[llvm] 5a50352 - AMDGPU/GlobalISel: Implement expansion for rsq.clamp
Matt Arsenault via llvm-commits
llvm-commits at lists.llvm.org
Thu Aug 6 07:30:52 PDT 2020
Author: Matt Arsenault
Date: 2020-08-06T10:23:25-04:00
New Revision: 5a503521e7b757bda70325f4c01bdbc0f4e3128e
URL: https://github.com/llvm/llvm-project/commit/5a503521e7b757bda70325f4c01bdbc0f4e3128e
DIFF: https://github.com/llvm/llvm-project/commit/5a503521e7b757bda70325f4c01bdbc0f4e3128e.diff
LOG: AMDGPU/GlobalISel: Implement expansion for rsq.clamp
Not sure why we handle this removed instruction on newer subtargets
for this one and no others, but maintain compatibility with the DAG.
Added:
llvm/test/CodeGen/AMDGPU/GlobalISel/legalize-amdgcn.rsq.clamp.mir
llvm/test/CodeGen/AMDGPU/GlobalISel/llvm.amdgcn.rsq.clamp.ll
Modified:
llvm/lib/Target/AMDGPU/AMDGPULegalizerInfo.cpp
llvm/lib/Target/AMDGPU/AMDGPULegalizerInfo.h
Removed:
################################################################################
diff --git a/llvm/lib/Target/AMDGPU/AMDGPULegalizerInfo.cpp b/llvm/lib/Target/AMDGPU/AMDGPULegalizerInfo.cpp
index 457cb615216d..fb5bdf8aed51 100644
--- a/llvm/lib/Target/AMDGPU/AMDGPULegalizerInfo.cpp
+++ b/llvm/lib/Target/AMDGPU/AMDGPULegalizerInfo.cpp
@@ -3160,6 +3160,55 @@ bool AMDGPULegalizerInfo::legalizeFDIVFastIntrin(MachineInstr &MI,
return true;
}
+// Expand llvm.amdgcn.rsq.clamp on targets that don't support the instruction.

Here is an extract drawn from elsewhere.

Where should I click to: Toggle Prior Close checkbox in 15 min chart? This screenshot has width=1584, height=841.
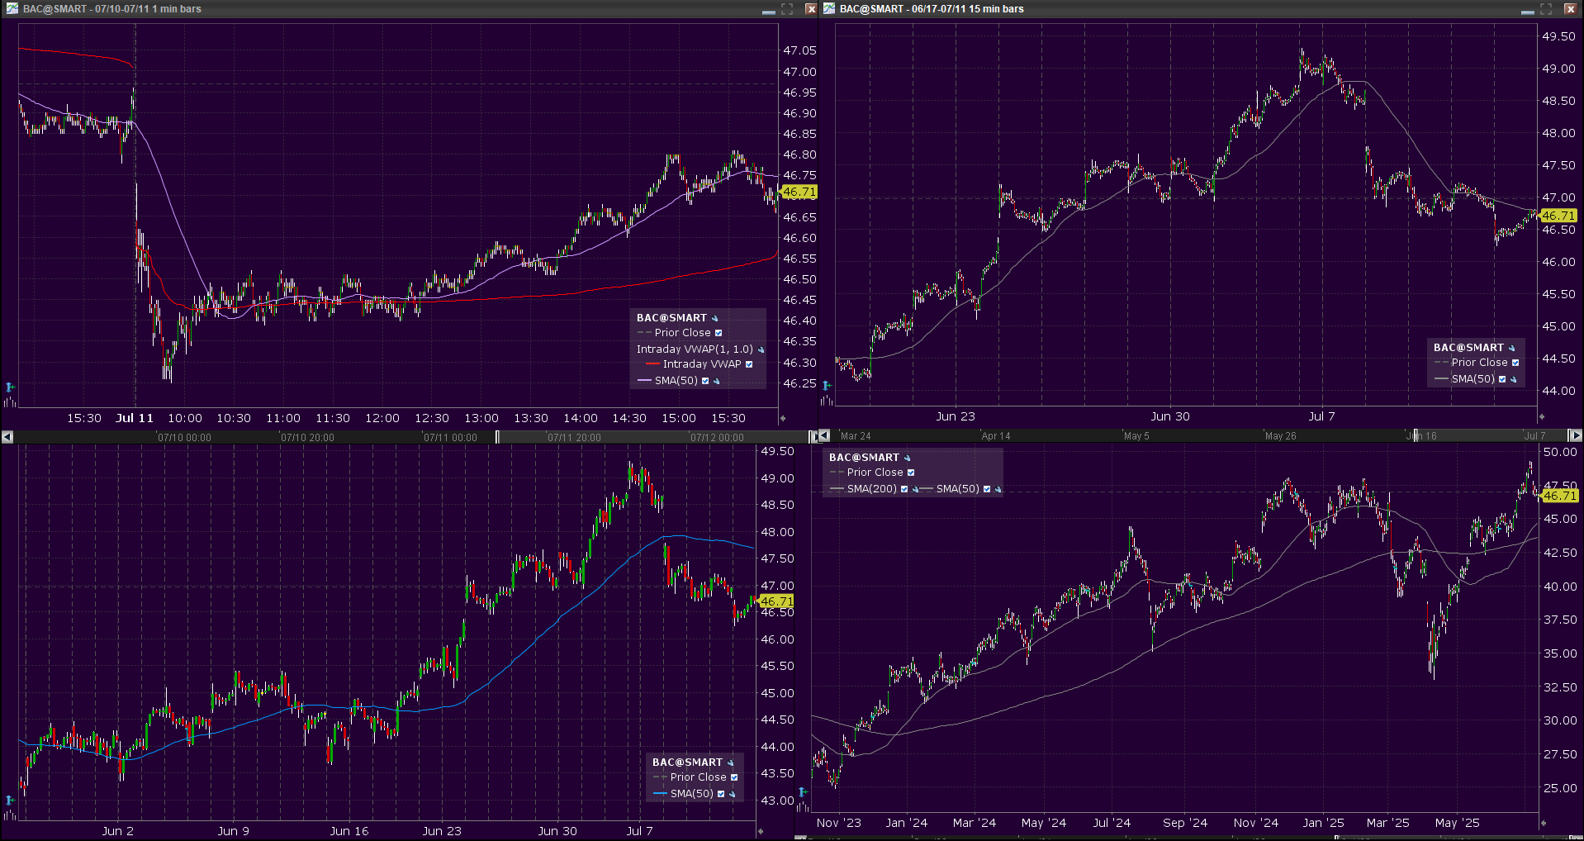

+// FIXME: Why do we handle this one but not other removed instructions?
+//
+// Reciprocal square root. The clamp prevents infinite results, clamping
+// infinities to max_float. D.f = 1.0 / sqrt(S0.f), result clamped to
+// +-max_float.
+bool AMDGPULegalizerInfo::legalizeRsqClampIntrinsic(MachineInstr &MI,
+ MachineRegisterInfo &MRI,
+ MachineIRBuilder &B) const {
+ if (ST.getGeneration() < AMDGPUSubtarget::VOLCANIC_ISLANDS)
+ return true;
+
+ Register Dst = MI.getOperand(0).getReg();
+ Register Src = MI.getOperand(2).getReg();
+ auto Flags = MI.getFlags();
+
+ LLT Ty = MRI.getType(Dst);
+
+ const fltSemantics *FltSemantics;
+ if (Ty == LLT::scalar(32))
+ FltSemantics = &APFloat::IEEEsingle();
+ else if (Ty == LLT::scalar(64))
+ FltSemantics = &APFloat::IEEEdouble();
+ else
+ return false;
+
+ auto Rsq = B.buildIntrinsic(Intrinsic::amdgcn_rsq, {Ty}, false)
+ .addUse(Src)
+ .setMIFlags(Flags);
+
+ // We don't need to concern ourselves with the snan handling
diff erence, since
+ // the rsq quieted (or not) so use the one which will directly select.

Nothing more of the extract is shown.